私は魔道具を手に取り、情報屋マリアへと連絡を入れた。


『マリア。もうお分かりでしょう。ボスは、どこですの?』

『……ああ。あたしの情報網でも、ようやく尻尾を掴んだよ』


マリアの声は、いつになく緊張をはらんでいた。


『驚きなさんなよ、嬢ちゃん。闇ギルド「奈落の口」のボス……その名は、マスター・ケイオス。そして、その正体は……サンストーン商会会頭、オーバン・サンストーンの、腹違いの弟……カインさ』


その名を聞いて、私は息を呑んだ。隣にいたオーバン氏が、信じられないといった表情で顔を上げた。

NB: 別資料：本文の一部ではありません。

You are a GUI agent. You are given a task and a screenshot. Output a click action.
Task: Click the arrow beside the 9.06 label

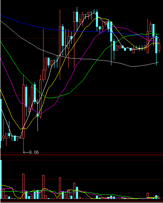point(26,152)
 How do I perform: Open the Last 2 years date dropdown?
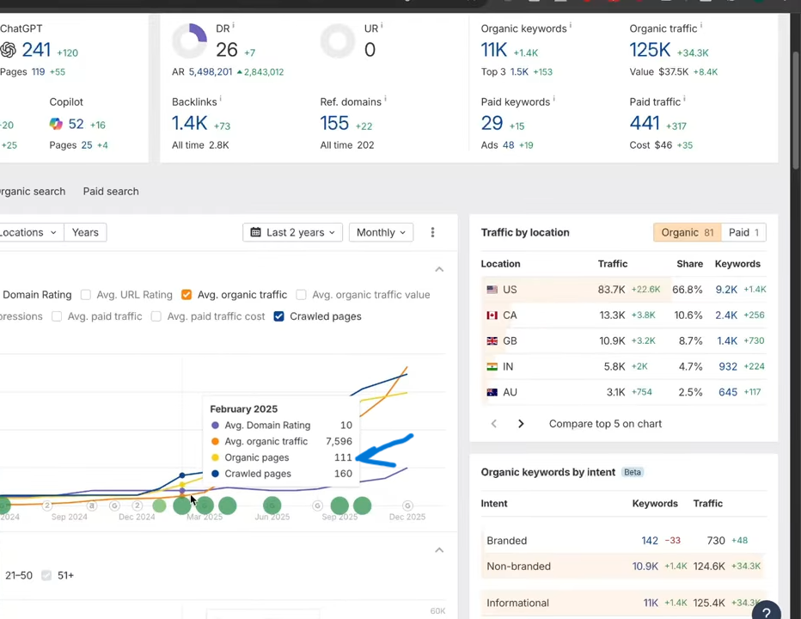292,232

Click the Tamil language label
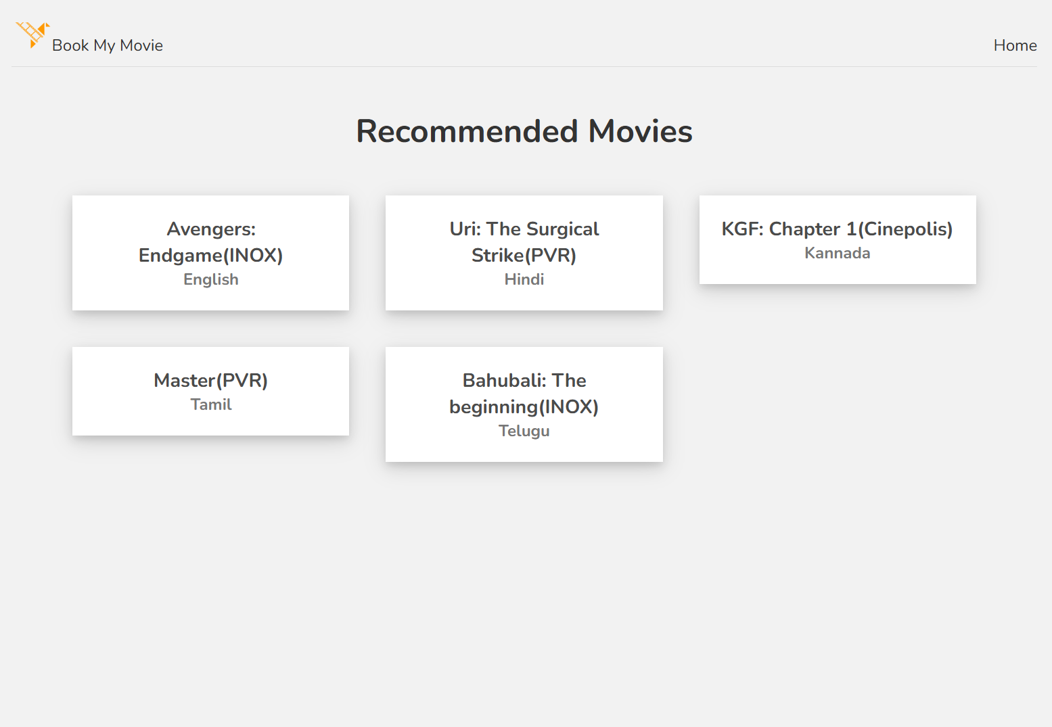(210, 404)
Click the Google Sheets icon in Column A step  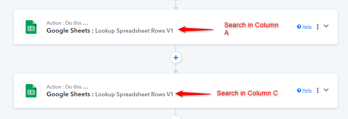(x=31, y=27)
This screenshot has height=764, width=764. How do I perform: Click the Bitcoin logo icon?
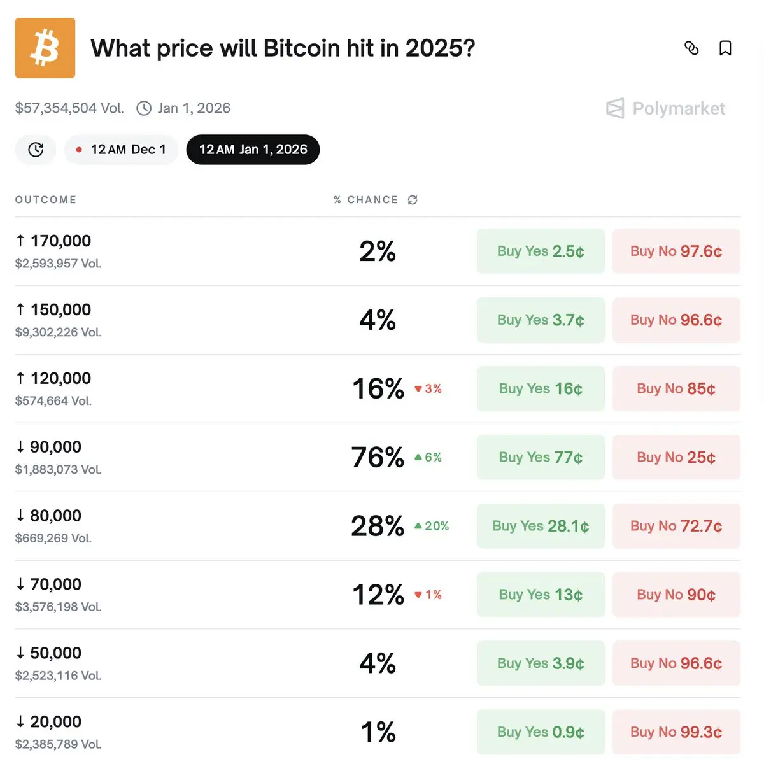[x=45, y=48]
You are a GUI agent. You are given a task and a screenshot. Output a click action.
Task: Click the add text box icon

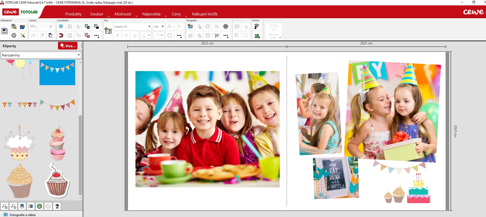click(x=108, y=31)
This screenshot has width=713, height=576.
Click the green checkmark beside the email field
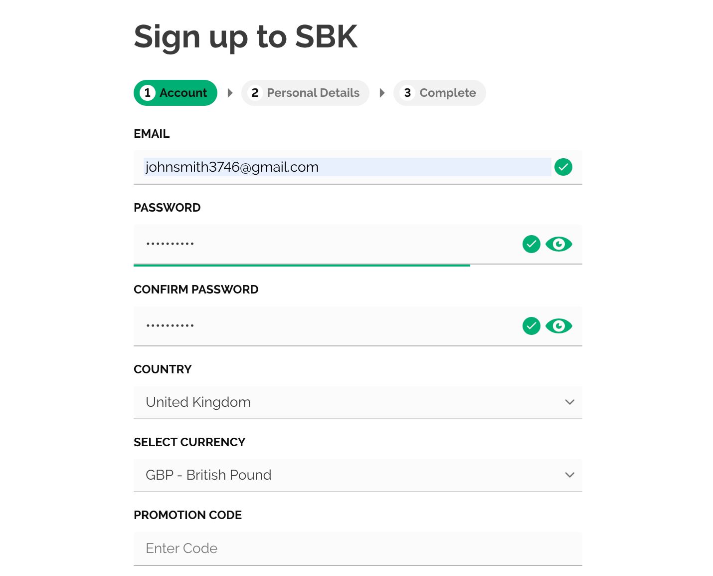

マリアの情報は続く。カインは、優秀な兄への嫉妬と、日陰者として生きてきた自身の境遇への絶望から、若くして裏社会へと身を投じた。そして、兄が築き上げた全て――富も、名声も、このポート・ソレイユという街そのものも、根こそぎ奪い尽くすために、闇ギルド「奈落の口」を作り上げたのだという。


『奴は今、港で一番高い場所……中央広場の時計塔の最上階から、全てを見下ろしているはずさ』


オーバン氏は、その場に崩れ落ちそうになるのを、必死でこらえていた。

「カイン……。あの愚かな弟が……まさか、ここまでとは……」


全てのピースが、はまった。ギルが、なぜあれほど容易くオーバン氏に取り入ることができたのか。サンストーン商会の内部情報が、なぜあれほど筒抜けだったのか。全ては、カインによる、兄への復讐劇だったのだ。


私は、呆然とするオーバン氏の肩に、そっと手を置いた。


「オーバン様。これは、あなたの商会の、そしてあなたの一族の物語でもあります。決着は、あなた自身の手でつけるべきですわ」

「……だが、儂に何ができるというのだ」

「あなたは、この町の光の象徴として、戦後処理を最後までやり遂げてください。弟君が起こした闇を、兄であるあなたが光で浄化するのです。それが、あなたにできる最大の戦いですわ」


私の言葉に、オーバン氏は涙をこらえるように強く唇を噛みしめ、そして、決意の表情で頷いた。


私は、アレンとレオナルドに視線を送った。

「最後の仕事ですわよ。主犯を、捕らえに行きます」

「おう!」

「承知いたしました」


私たちは、セリーナとオーバン氏に後を託し、作戦司令室を後にした。

目指すは、町の中心に聳え立つ、巨大な時計塔。ポート・ソレイユの時を刻む、この町の象徴。そして今宵、最後の決戦の舞台となる場所だ。


時計塔の重厚な扉の前に、私たちは立った。

塔の上からは、眼下の混乱を、まるで神のように見下ろしている男の気配がする。


「なあイザベラ。今度の奴は、なんだか、これまでで一番、嫌な感じがするな」


アレンが、珍しく真剣な顔で言った。

「ええ。彼が振りまいているのは、純粋な悪意ではない。もっと歪で、拗れた……悲しい匂いですわ」


時計塔の最上階。

ステンドグラスの窓から月光が差し込むその部屋で、一人の痩せた男が、静かに眼下の光景を眺めていた。自分の計画が、音を立てて崩壊していく様を。

だが、その表情に焦りの色はない。むしろ、その唇には、自らの破滅すらも楽しんでいるかのような、不気味な笑みが浮かんでいた。


彼は、背後の扉が開く音を聞いても、振り返らなかった。


「……ようやく来たか。招かれざる、舞台の闖入者たちよ」


その声は、静かだが、狂気をはらんだ熱を帯びていた。


私たちの最後の戦いが、今、始まろうとしていた。

頂で待つのは、嫉妬に狂った、哀れな王だった。